Squeak and type inference

Tue Oct 26 21:34:47 UTC 1999

"Michel Tilman" <mtilman at acm.org> wrote:
> I would like to know a bit more about what's currently going on in
this
> area. Anyone got some good references?
> 

I've been piddling at this for a while.  By far the best read I've seen
so far is the one Dan recommended:

	Ole Agesen, "The Cartesian Product Algorithm: Simple and Precise Type
Inference of Parametric Polymorphism", ECOOP '95.

This paper seems very clear and direct to me, and plus it ties in the
algorithms to a real programming language.  The paper is available on
the web somewhere; I think you can get it off the Self research pages.

Other good references are:

	- David Grove and Greg Defouw and Jeffrey Dean and Craig Chambers,
"Call Graph Construction in Object-Oriented Languages", OOPSLA '97. 
This paper generalizes the common algorithms in use.  Don't read this
first, but do read it some time.

	- Olin Shivers's dissertation and related papers,
http://www.ai.mit.edu/people/shivers/citations.html, which I can't seem
to download right now.  His stuff is oriented towards Scheme, but the
basic problem is the same: you've got function calls that you want to
match up to specific functions.  This is the paper which made me realize
that call-graph construction and type-inference are basically the same
problem--solve one and you solve the other.  Either this or the Agesen
would be a good first read.  

In addition to reading, I've assembled a basic type inferencer.  It's
closer to Shivers's basic algorithm than to Agesen's algorithm; it is
faster but it is also less precise.  (not that it's "fast" by any
stretch of imagination!)  The algorithm basically goes like this:

	1) Develop conservative type constraints, eg x := y means Type[x] >=
Type[y]

	2) Find a solution to the set of constraints.  To do this, initialize
the type of a literal to be the type required by the literal, the type
of everything else to be the empty set, and then "push" the literal
types forward through the constraint graph until nothing changes any
more.  For instance, if you have Type[x] >= Type[12], then set Type[12]
== {SmallInteger} and then add {SmallInteger} to Type[x].  If
{SmallInteger} wasn't already a member of Type[x], then add
{SmallInteger} to all types constrained to be a supertype of Type[x]. 
And so on.

	3) Return to 1 and try to find a tighter set of constraints.  Repeat
until neither 1 nor 2 changes anything.

The main difference between the algorithm I implemented and CPA is, I
only analyze each method one time, where CPA analyzes a method
separately for each possible combination of parameter and receiver
types.  For example, <SmallInteger>+<SmallInteger> would be analyzed
separately from <SmallInteger>+<Float>.  (In addition, Agesen's paper
talks about building optimistic instead of conservative call graphs and
then expanding them as it goes, but that's a separate issue, and I don't
even see how this works.  More thought needed on this one....)

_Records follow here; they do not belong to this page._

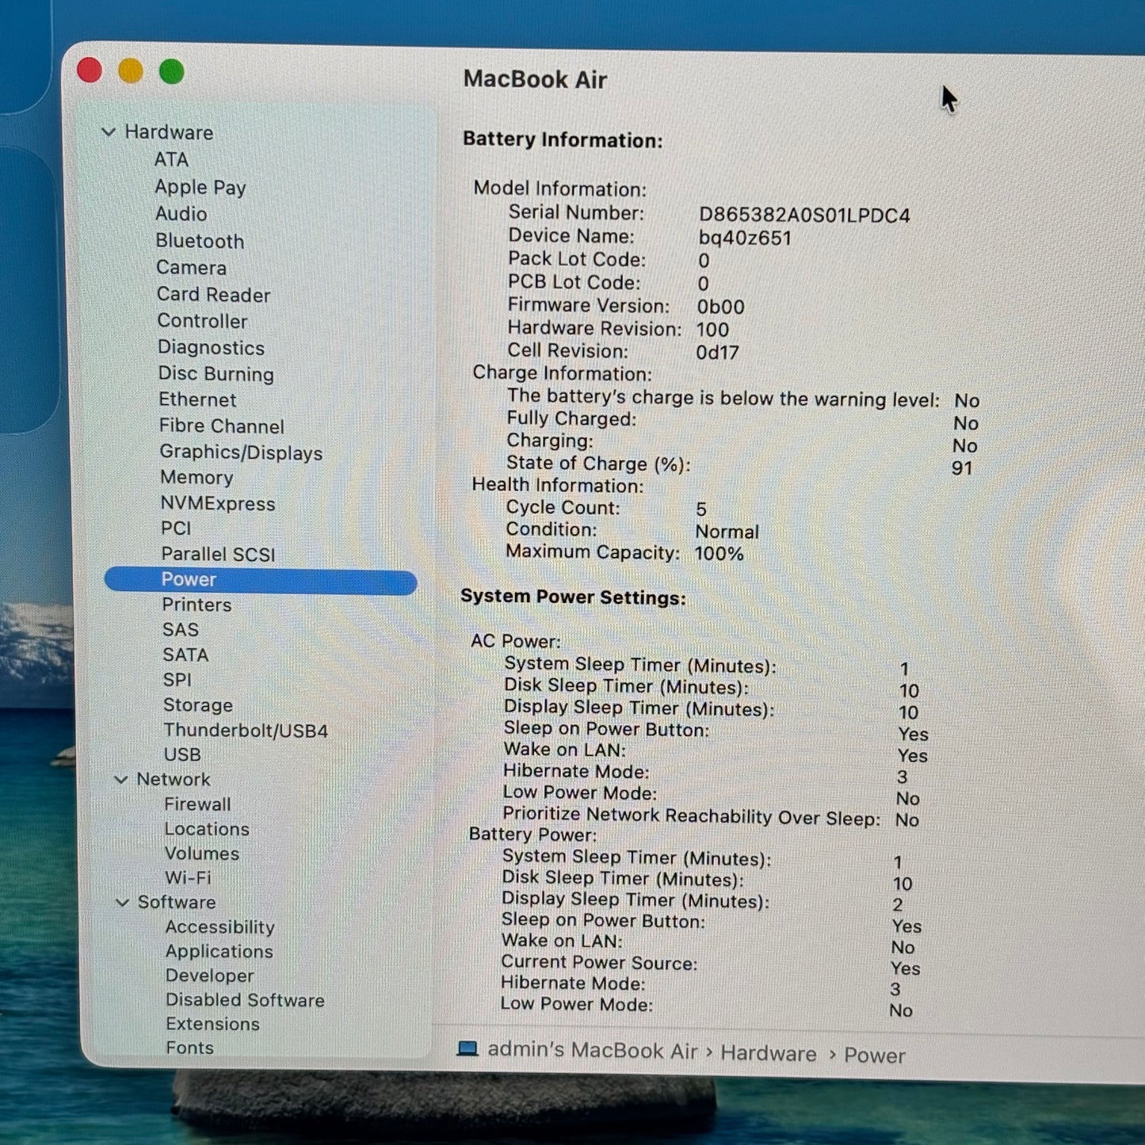Collapse the Software category
Screen dimensions: 1145x1145
pyautogui.click(x=121, y=903)
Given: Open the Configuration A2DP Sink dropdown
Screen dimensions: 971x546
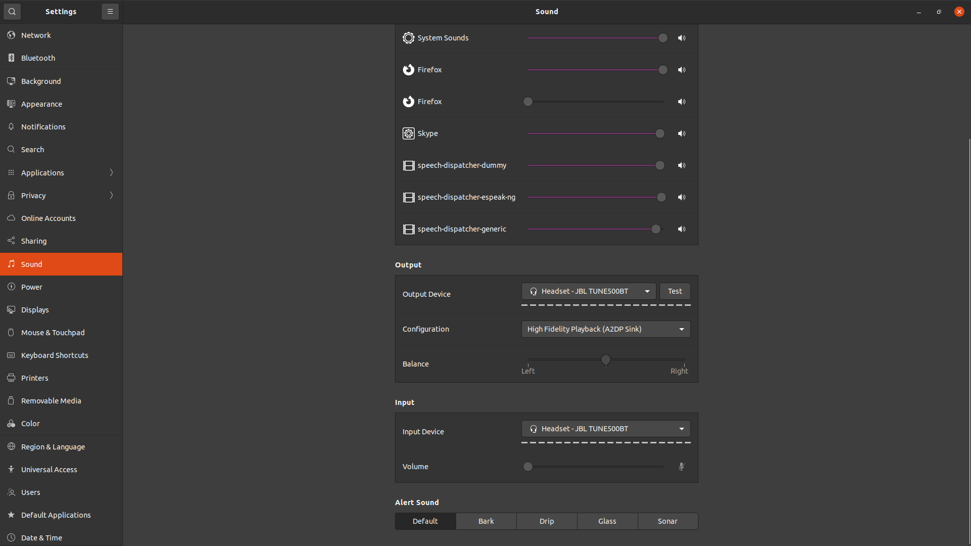Looking at the screenshot, I should (x=605, y=329).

Finally, there are two things I should have together in the next month
or two that might be of interest.  First, I have a parser which keeps
around variable names (Squeak's parser is geared towards compiling and
can make other kinds of analysis difficult.  The Refactoring Browser
includes a nice-looking parser, but I didn't realize it in time; I might
eventually end up using RB's parser, but currently the RB parser
probably doesn't handle Squeak's assignment-to-array-of-variables
syntax.  I could be wrong, of course).  I'll post a type inferencer
along with the parser when I get to it.  It's pretty neat to hit alt-n
and only get the relevant senders.  (It's also pretty annoying to hit
alt-n on something like "next", and to fall asleep waiting for it to
finish).

Second, I hope to precisely have a survey paper summarizing type
inference in Smalltalk by the end of November, including a summary of
the literature I've been able to find.  It won't be anything
publishable, but it might help people find the current state of things
more quickly than I did!

Now, if only I can manage to keep from dropping from exhaustion before
this is all done.  :)

Lex